In order to tell the resulting ParallelFlux where to run each rail (and, by extension, to run rails in parallel) you have to use runOn(Scheduler). Note that there is a recommended dedicated Scheduler for parallel work: Schedulers.parallel().

Compare the next two examples:

Flux.range(1, 10)
    .parallel(2) (1)
    .subscribe(i -> System.out.println(Thread.currentThread().getName() + " -> " + i));
1 We force a number of rails instead of relying on the number of CPU cores.
Flux.range(1, 10)
    .parallel(2)
    .runOn(Schedulers.parallel())
    .subscribe(i -> System.out.println(Thread.currentThread().getName() + " -> " + i));

The first example produces the following output:

main -> 1
main -> 2
main -> 3
main -> 4
main -> 5
main -> 6
main -> 7
main -> 8
main -> 9
main -> 10

The second correctly parallelizes on two threads, as shown in the following output:

parallel-1 -> 1
parallel-2 -> 2
parallel-1 -> 3
parallel-2 -> 4
parallel-1 -> 5
parallel-2 -> 6
parallel-1 -> 7
parallel-1 -> 9
parallel-2 -> 8
parallel-2 -> 10

If, once you process your sequence in parallel, you want to revert back to a “normal” Flux and apply the rest of the operator chain in a sequential manner, you can use the sequential() method on ParallelFlux.

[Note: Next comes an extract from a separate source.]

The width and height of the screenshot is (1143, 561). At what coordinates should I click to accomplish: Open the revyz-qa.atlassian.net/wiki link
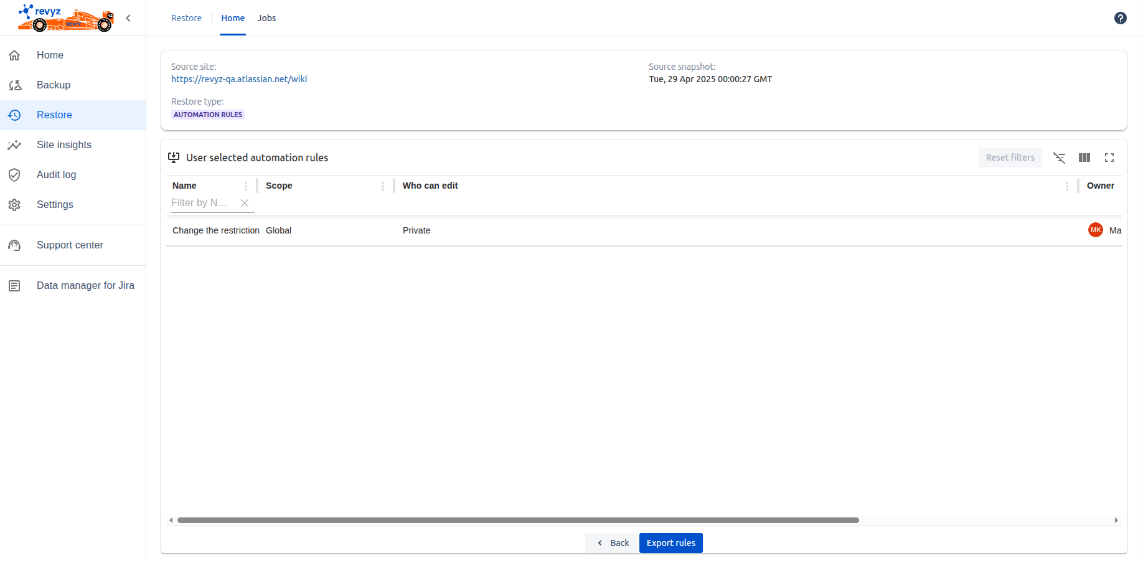(239, 79)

Note that sequential() is implicitly applied if you subscribe to the ParallelFlux with a Subscriber but not when using the lambda-based variants of subscribe.

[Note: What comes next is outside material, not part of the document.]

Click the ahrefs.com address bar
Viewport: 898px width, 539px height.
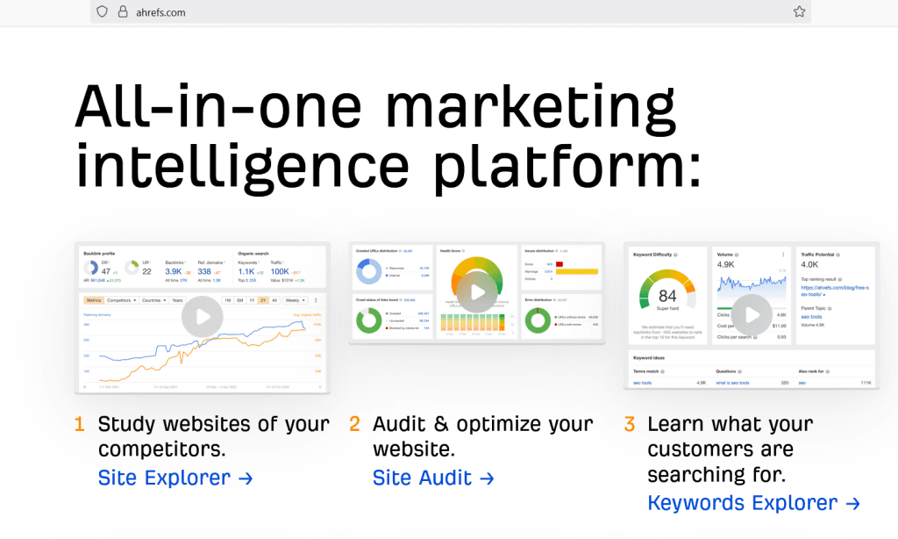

Note also that subscribe(Subscriber<T>) merges all the rails, while subscribe(Consumer<T>) runs all the rails. If the subscribe() method has a lambda, each lambda is executed as many times as there are rails.

You can also access individual rails or “groups” as a Flux<GroupedFlux<T>> through the groups() method and apply additional operators to them through the composeGroup() method.